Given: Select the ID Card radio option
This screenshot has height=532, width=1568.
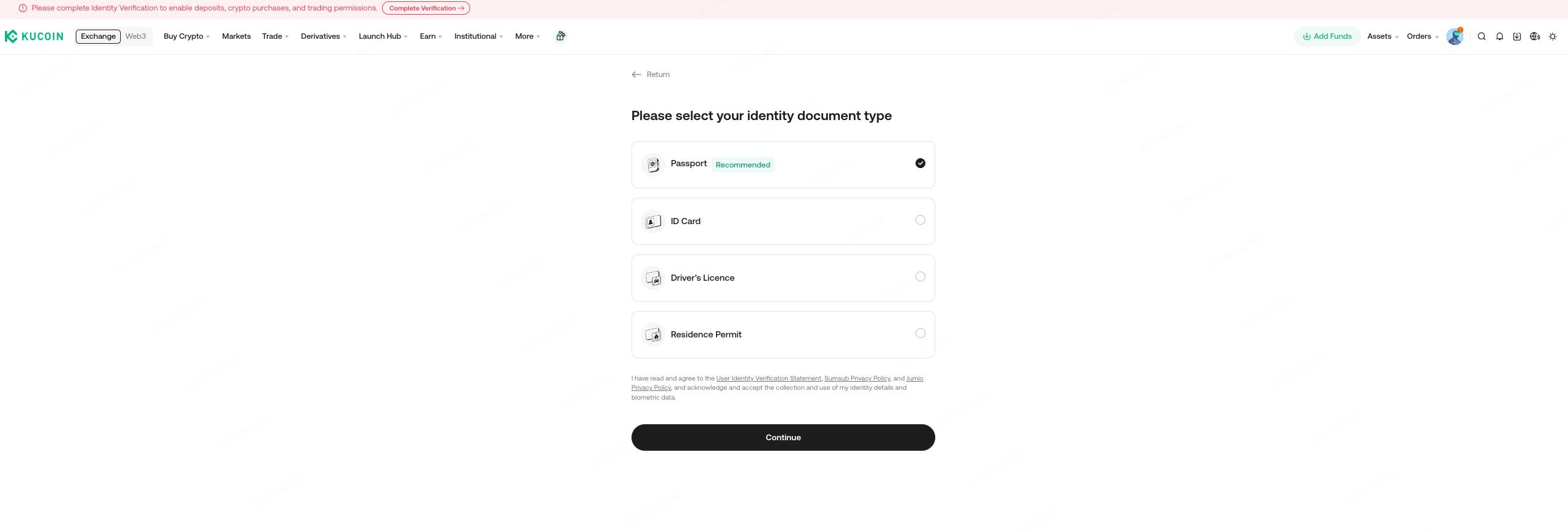Looking at the screenshot, I should pyautogui.click(x=920, y=220).
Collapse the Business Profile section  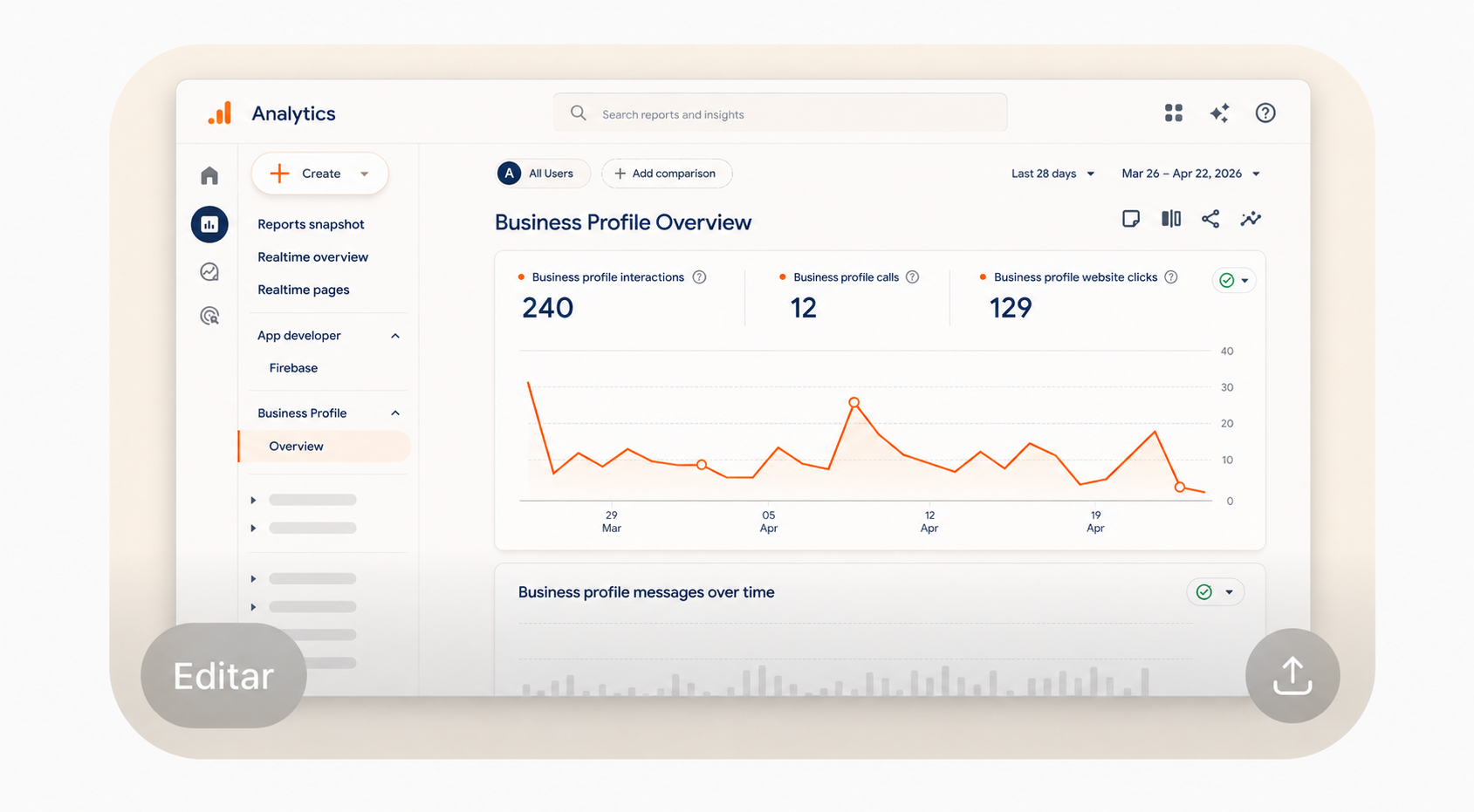(395, 413)
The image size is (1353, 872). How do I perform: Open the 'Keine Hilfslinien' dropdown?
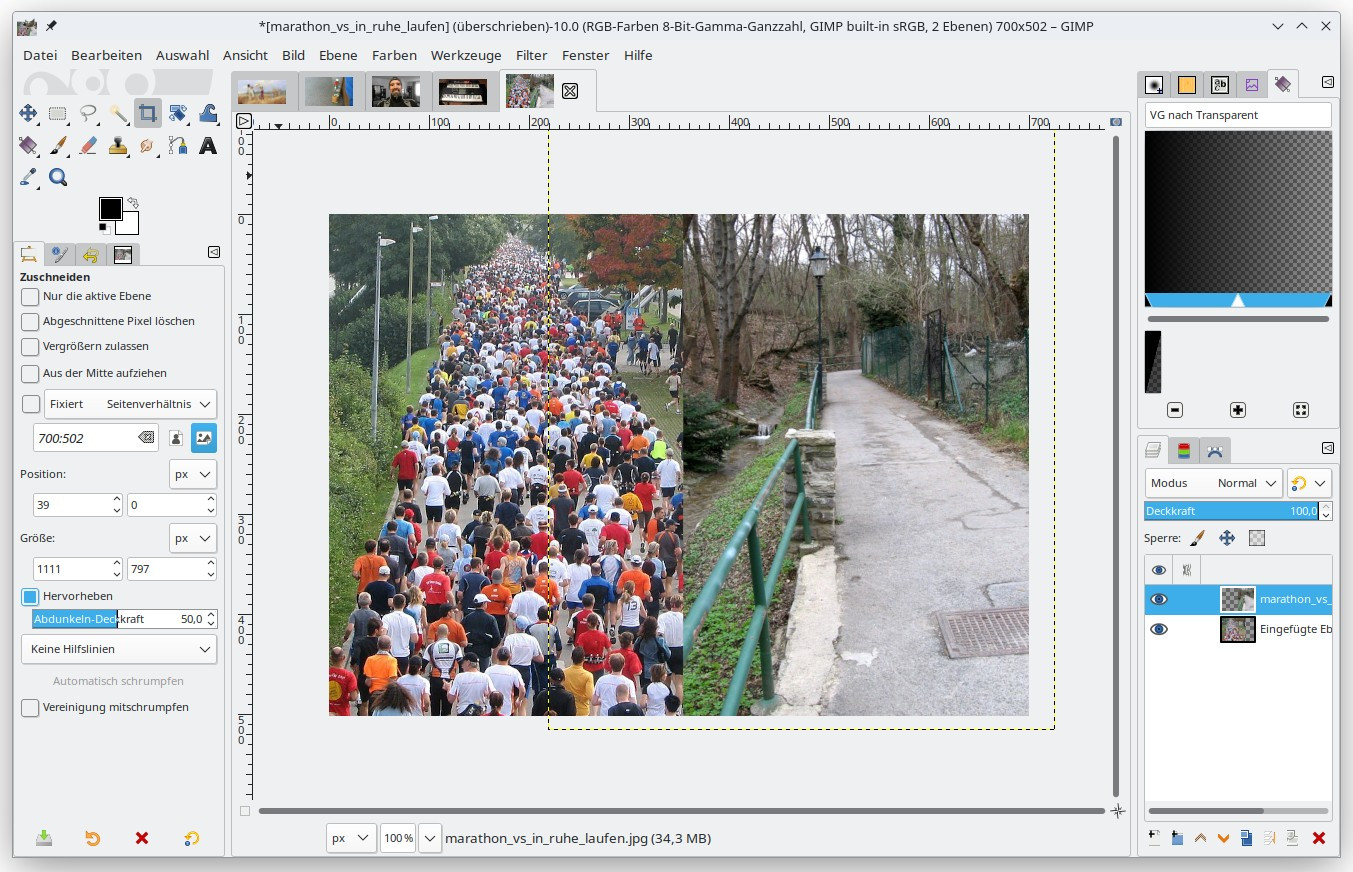119,649
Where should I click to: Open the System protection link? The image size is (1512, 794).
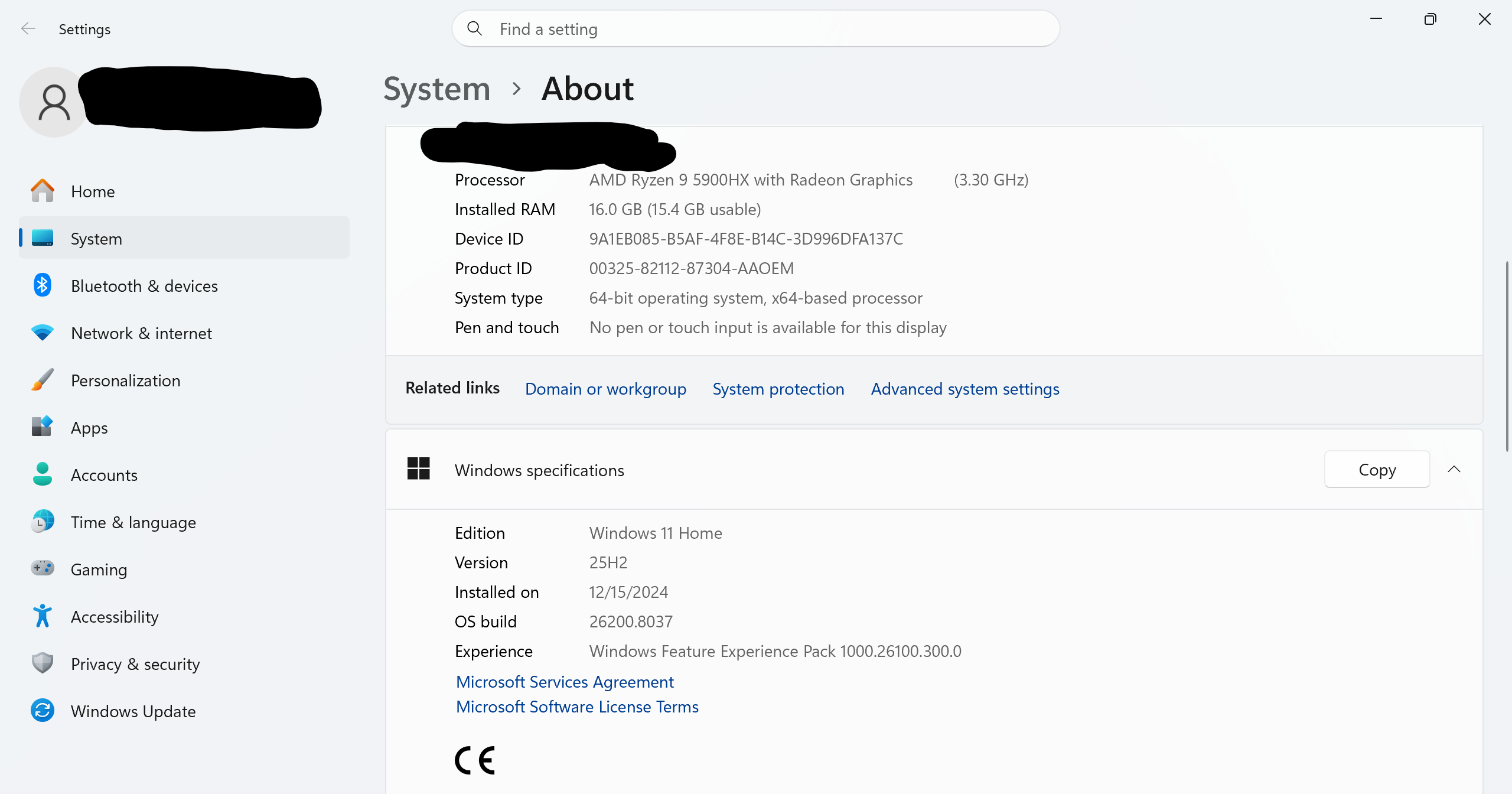[x=778, y=389]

----------------------------------------

To do: Reproduce the entries verbatim, from the line containing "The image size is (1353, 872)." through the end of the entries, with both ends included, and leave the pictures out of your answer.

Exercise response:
The image size is (1353, 872). How do I perform: Open the 'Keine Hilfslinien' dropdown?
119,649
Where should I click to: Open the System protection link? The image size is (1512, 794).
[x=778, y=389]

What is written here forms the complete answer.